Stored data
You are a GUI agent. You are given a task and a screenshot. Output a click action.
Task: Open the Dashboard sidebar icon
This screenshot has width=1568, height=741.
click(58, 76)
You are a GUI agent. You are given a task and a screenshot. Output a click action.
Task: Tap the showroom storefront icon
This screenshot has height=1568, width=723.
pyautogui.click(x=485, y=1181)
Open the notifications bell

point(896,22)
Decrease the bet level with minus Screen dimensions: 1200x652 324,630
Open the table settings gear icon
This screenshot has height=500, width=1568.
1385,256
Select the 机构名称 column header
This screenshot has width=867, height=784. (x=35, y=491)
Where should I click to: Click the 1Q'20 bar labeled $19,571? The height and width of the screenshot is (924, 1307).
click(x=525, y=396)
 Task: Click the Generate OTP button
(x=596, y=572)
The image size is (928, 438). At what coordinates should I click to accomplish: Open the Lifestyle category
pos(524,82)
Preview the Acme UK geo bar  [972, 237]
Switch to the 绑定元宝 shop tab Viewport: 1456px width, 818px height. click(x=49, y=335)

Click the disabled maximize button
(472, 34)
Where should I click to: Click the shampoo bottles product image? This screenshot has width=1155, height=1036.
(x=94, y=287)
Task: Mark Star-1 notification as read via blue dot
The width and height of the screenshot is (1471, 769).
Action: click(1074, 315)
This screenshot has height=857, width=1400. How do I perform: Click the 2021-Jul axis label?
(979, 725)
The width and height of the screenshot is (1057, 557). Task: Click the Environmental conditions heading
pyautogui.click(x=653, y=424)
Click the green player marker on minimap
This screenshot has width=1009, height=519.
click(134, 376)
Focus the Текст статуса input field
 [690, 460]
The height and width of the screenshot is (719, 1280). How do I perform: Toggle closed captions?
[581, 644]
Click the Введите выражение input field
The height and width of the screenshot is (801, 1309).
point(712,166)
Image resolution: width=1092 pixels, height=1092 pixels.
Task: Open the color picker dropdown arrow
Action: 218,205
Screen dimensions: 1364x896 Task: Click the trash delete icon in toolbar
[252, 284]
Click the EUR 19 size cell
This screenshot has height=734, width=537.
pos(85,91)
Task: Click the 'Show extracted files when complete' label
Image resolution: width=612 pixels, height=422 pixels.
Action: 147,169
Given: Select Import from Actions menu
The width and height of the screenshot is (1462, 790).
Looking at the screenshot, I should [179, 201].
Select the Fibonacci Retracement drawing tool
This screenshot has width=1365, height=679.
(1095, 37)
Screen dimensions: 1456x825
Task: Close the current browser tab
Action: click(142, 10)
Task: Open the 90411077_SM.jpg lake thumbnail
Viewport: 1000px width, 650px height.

# Task details
Give the number of lines in the records that hold the word "Viewport", with no other words.

# Output of the exercise
2